• [EXERCISE PROMPT]: Examine each line of the data. Copy those that contain the string "next".

• [EXTRACTED MATERIAL]:
'''
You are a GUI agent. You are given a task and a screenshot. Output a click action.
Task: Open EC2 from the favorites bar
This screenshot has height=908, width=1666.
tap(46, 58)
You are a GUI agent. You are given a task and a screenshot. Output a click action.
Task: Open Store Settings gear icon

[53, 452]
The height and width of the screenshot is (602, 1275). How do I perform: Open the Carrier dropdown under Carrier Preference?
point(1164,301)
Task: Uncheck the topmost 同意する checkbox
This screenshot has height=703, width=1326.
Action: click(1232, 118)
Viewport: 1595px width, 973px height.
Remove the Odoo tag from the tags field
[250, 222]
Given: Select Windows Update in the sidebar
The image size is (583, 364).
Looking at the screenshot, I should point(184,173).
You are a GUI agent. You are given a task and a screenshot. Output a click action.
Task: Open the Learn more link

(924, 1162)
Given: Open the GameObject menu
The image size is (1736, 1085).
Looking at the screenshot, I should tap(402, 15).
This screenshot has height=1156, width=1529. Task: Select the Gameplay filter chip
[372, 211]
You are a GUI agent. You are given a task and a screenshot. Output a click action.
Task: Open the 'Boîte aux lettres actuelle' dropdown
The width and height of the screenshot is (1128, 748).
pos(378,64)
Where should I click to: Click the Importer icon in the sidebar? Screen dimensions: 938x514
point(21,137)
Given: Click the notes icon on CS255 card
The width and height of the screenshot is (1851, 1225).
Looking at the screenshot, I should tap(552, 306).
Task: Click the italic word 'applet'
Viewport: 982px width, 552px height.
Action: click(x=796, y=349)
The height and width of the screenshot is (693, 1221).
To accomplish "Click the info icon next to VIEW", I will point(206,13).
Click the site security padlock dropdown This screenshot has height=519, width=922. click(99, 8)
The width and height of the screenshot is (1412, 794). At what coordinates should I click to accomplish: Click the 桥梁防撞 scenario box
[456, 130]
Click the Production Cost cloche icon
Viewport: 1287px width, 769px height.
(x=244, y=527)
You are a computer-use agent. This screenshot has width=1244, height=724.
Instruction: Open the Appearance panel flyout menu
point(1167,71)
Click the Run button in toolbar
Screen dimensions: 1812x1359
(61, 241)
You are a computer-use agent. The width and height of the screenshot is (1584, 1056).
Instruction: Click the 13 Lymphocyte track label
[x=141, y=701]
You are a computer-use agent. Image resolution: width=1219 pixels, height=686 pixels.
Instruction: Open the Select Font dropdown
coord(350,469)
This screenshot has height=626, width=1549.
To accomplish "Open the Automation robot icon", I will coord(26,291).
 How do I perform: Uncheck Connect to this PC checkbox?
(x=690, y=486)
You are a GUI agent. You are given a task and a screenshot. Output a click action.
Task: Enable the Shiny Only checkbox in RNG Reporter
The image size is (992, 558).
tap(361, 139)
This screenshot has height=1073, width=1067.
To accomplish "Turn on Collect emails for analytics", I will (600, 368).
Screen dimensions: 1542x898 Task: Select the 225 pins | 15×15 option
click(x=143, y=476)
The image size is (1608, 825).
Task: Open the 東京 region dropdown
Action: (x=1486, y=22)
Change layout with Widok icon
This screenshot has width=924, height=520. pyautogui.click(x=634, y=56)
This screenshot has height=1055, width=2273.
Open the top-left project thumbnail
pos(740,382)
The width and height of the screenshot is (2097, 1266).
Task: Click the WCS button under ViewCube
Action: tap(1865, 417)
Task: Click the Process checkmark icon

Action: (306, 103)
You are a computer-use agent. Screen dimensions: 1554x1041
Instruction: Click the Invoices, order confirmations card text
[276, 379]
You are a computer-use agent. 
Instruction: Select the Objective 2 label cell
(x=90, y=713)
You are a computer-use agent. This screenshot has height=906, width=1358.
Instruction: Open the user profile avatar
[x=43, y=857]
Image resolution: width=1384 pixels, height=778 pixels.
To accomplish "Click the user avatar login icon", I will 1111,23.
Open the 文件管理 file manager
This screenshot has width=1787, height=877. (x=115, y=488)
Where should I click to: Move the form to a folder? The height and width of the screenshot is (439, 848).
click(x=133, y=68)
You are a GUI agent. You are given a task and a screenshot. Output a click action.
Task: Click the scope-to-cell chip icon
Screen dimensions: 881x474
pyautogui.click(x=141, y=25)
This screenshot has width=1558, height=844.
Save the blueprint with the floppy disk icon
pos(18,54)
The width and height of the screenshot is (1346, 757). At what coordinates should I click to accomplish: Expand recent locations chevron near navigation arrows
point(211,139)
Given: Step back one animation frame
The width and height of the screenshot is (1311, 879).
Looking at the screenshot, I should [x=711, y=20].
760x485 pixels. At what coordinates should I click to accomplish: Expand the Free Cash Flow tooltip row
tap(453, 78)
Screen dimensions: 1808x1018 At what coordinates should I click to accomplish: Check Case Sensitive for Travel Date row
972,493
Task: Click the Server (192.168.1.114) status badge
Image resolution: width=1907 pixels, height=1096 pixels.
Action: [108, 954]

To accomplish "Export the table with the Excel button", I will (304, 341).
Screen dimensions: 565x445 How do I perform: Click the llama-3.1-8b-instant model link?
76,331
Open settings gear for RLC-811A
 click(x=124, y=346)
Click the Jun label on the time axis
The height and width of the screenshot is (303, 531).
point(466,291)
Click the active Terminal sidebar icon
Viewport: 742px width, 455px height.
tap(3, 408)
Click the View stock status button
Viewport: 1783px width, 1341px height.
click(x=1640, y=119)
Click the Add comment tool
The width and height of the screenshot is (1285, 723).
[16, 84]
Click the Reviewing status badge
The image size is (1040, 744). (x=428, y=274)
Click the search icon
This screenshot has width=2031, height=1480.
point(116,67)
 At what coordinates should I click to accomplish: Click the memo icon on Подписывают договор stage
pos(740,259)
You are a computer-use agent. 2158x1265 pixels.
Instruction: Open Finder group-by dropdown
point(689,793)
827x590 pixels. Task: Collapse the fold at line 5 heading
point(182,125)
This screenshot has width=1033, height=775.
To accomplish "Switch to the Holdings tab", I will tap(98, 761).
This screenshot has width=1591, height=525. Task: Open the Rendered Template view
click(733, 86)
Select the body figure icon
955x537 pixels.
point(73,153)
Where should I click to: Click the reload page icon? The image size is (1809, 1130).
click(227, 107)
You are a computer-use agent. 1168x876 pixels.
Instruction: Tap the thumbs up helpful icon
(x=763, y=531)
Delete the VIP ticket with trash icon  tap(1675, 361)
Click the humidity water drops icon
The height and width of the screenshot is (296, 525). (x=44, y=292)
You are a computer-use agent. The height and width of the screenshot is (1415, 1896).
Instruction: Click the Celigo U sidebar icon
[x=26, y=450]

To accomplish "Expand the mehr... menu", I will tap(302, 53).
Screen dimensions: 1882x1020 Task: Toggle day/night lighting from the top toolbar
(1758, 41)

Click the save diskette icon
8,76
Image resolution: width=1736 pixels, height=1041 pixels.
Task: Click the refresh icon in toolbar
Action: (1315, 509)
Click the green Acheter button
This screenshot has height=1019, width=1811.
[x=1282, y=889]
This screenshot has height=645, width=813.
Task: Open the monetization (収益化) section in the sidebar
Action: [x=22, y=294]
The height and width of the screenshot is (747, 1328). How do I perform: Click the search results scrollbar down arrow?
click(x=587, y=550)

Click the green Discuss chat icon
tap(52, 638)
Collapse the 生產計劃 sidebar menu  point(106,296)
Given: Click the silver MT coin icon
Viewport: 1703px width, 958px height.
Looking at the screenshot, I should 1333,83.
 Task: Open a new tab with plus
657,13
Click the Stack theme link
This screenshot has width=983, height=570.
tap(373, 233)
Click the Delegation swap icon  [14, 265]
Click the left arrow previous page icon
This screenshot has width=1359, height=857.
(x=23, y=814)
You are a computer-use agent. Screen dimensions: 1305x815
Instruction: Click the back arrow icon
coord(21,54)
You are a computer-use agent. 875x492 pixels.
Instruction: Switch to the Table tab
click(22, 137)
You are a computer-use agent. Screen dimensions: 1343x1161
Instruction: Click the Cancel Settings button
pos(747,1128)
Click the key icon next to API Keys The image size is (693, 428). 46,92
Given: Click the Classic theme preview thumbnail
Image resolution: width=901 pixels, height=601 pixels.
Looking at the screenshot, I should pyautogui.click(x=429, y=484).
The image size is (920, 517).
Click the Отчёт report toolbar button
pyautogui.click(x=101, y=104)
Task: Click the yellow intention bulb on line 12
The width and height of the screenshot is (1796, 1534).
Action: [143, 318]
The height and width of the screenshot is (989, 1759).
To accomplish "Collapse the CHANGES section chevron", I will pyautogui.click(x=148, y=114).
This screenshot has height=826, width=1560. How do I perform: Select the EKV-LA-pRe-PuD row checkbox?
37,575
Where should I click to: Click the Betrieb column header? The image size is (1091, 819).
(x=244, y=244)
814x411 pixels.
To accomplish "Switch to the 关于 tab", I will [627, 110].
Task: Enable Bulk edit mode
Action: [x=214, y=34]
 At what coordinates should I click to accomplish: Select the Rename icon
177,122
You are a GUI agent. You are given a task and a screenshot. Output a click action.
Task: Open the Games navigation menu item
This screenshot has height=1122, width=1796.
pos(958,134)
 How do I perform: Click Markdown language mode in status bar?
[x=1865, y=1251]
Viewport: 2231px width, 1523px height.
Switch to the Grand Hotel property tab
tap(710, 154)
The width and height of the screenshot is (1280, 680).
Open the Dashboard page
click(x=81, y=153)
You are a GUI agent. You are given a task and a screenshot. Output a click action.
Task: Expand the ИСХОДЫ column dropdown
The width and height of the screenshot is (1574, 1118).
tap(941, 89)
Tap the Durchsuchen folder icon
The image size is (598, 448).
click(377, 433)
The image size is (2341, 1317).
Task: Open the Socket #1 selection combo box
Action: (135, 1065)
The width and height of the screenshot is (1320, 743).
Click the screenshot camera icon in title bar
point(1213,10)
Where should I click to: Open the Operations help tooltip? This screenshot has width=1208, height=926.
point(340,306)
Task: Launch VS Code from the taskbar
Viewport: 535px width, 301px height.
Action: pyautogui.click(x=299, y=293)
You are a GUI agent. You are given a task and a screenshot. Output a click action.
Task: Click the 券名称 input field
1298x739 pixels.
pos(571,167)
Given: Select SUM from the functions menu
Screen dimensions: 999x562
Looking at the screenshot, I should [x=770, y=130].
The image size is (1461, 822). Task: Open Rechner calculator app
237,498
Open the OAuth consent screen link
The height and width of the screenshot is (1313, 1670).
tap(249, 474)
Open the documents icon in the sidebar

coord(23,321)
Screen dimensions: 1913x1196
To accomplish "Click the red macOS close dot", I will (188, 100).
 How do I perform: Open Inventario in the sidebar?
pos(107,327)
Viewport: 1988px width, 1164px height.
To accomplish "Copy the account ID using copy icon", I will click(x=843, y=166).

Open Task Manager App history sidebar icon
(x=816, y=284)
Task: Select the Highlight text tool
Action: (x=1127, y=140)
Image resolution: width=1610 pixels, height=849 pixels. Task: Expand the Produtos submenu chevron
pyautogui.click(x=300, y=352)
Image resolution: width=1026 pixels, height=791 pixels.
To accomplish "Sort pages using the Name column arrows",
'''
• [PROBLEM SOLUTION]:
To accomplish "Click the info icon next to VIEW", I will point(206,13).
Click the key icon next to API Keys The image size is (693, 428). 46,92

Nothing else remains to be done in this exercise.